» PROBLEM DETAILS
Beginning at the line that contains "Where should I click to: Select the Light", reproduce every line to the end of the material without changing any of them.

» DATASET RECORDS
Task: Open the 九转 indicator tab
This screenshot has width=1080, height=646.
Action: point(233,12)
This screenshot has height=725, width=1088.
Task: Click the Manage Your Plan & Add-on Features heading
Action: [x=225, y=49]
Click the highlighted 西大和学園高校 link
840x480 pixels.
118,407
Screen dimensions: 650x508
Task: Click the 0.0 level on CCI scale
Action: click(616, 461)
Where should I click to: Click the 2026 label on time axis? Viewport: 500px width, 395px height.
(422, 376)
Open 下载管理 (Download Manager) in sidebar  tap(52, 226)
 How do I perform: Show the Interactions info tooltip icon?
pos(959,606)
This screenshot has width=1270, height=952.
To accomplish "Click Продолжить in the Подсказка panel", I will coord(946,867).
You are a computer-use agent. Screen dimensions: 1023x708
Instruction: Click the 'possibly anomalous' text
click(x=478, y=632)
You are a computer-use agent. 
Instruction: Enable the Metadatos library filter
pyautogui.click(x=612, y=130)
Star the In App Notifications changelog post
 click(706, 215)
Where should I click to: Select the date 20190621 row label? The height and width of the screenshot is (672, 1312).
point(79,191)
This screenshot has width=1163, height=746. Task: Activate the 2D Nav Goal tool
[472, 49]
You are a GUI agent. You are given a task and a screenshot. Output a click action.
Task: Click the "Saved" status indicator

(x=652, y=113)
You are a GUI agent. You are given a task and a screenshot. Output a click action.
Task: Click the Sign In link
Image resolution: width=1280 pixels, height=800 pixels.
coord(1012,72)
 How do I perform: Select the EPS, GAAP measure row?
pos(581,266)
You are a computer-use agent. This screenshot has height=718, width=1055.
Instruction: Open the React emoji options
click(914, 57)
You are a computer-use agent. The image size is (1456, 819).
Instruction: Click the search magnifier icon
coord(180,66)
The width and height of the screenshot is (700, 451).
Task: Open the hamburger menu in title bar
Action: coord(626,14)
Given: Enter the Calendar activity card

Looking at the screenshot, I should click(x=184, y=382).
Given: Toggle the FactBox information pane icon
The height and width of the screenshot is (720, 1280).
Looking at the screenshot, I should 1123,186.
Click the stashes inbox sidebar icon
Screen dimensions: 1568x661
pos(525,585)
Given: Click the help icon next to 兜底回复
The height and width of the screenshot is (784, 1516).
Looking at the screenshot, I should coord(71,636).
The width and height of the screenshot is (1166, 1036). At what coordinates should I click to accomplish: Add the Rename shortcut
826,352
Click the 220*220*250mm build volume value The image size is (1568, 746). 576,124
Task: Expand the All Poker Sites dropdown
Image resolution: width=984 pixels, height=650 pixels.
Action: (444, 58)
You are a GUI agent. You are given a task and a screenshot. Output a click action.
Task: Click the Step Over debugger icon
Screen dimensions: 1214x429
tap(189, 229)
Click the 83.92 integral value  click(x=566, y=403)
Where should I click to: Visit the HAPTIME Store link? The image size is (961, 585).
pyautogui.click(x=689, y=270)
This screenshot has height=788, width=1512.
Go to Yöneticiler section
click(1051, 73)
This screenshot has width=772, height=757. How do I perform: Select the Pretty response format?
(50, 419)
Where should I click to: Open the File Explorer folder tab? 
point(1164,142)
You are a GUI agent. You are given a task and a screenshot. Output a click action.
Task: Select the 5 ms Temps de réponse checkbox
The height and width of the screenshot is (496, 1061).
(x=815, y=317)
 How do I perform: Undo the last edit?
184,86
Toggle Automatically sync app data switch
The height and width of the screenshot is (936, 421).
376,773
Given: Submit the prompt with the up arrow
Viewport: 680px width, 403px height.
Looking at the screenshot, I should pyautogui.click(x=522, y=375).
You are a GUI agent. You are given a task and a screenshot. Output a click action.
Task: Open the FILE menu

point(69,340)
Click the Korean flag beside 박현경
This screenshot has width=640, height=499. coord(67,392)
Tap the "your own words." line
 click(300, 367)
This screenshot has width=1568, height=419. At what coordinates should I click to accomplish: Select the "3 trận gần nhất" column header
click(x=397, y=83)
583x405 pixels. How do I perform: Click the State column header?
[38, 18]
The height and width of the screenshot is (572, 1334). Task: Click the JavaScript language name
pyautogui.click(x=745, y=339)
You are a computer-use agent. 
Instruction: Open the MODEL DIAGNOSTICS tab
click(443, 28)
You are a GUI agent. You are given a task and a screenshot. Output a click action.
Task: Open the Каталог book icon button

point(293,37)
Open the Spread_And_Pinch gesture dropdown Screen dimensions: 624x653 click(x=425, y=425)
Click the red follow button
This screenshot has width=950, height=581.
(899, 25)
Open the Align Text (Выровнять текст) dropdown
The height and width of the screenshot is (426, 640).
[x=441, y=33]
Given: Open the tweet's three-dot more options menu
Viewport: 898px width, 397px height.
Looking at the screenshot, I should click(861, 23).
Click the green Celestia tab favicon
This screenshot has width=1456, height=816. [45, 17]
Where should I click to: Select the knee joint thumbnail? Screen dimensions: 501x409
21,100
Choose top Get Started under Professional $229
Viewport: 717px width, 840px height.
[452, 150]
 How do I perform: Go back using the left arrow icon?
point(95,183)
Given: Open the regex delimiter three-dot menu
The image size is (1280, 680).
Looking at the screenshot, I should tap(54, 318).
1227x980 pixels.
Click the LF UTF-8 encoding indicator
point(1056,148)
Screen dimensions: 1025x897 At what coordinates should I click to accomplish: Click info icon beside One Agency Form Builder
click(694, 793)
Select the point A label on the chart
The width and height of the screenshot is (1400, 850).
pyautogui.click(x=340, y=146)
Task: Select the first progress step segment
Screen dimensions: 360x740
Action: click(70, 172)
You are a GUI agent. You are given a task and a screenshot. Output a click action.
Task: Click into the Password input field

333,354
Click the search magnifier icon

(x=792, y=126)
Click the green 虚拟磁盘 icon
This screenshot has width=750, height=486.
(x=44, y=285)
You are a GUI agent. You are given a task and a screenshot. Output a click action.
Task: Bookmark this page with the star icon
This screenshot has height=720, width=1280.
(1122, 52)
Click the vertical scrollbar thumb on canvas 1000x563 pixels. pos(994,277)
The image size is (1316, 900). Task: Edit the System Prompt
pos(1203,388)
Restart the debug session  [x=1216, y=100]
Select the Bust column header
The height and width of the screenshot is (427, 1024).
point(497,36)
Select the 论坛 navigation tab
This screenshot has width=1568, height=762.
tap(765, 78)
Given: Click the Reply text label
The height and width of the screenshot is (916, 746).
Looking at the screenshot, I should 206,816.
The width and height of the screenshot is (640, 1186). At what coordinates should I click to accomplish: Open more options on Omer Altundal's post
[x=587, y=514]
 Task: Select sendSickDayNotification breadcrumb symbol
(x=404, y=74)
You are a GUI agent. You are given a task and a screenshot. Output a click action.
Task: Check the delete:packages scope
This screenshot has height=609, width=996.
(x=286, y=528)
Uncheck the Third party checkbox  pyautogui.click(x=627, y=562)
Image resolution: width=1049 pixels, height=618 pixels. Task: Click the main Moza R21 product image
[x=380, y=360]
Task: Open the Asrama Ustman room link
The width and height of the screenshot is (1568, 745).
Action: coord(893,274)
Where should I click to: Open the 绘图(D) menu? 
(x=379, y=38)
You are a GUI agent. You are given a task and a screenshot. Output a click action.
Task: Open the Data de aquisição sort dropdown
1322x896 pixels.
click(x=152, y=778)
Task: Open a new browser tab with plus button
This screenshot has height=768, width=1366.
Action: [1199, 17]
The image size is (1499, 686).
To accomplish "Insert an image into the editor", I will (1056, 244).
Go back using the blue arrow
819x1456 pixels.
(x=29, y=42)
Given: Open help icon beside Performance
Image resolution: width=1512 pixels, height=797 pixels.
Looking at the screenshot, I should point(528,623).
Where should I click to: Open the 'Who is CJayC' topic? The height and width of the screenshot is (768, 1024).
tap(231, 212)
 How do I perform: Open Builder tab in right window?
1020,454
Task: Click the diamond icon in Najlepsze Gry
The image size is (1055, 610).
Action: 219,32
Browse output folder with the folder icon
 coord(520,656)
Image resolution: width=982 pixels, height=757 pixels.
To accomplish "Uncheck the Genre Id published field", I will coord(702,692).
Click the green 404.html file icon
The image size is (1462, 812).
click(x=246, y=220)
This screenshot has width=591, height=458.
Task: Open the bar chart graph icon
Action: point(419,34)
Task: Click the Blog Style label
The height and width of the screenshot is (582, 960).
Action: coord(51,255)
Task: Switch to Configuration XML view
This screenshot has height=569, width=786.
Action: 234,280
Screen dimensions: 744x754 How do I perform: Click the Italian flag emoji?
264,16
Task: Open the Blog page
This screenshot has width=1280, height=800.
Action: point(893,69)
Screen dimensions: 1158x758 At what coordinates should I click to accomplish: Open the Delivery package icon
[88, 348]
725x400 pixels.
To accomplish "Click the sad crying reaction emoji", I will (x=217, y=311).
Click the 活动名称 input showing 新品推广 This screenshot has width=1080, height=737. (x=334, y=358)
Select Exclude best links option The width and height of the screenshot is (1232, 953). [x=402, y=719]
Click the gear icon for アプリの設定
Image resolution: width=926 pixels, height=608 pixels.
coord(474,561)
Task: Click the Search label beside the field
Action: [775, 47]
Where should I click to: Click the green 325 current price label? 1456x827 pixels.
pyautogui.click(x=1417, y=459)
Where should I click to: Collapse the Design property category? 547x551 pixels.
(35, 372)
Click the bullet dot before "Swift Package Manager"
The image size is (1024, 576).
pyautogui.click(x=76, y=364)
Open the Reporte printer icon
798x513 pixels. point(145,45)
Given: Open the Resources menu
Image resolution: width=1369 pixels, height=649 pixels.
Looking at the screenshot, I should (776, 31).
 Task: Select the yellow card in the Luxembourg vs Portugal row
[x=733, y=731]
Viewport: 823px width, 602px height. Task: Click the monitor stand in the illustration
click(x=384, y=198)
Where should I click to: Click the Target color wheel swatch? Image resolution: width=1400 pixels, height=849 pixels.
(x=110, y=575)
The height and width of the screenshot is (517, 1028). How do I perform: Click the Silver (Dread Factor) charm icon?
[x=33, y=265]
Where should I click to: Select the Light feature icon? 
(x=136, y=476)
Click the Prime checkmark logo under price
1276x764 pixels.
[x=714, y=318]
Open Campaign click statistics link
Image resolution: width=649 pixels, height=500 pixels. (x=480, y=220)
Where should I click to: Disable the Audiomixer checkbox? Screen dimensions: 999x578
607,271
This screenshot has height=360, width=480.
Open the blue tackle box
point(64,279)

» WRITTEN SOLUTION
Where should I click to: Select the Light feature icon? 
(x=136, y=476)
Click the Prime checkmark logo under price
1276x764 pixels.
[x=714, y=318]
Open Campaign click statistics link
Image resolution: width=649 pixels, height=500 pixels. (x=480, y=220)
Where should I click to: Disable the Audiomixer checkbox? Screen dimensions: 999x578
607,271
This screenshot has height=360, width=480.
Open the blue tackle box
point(64,279)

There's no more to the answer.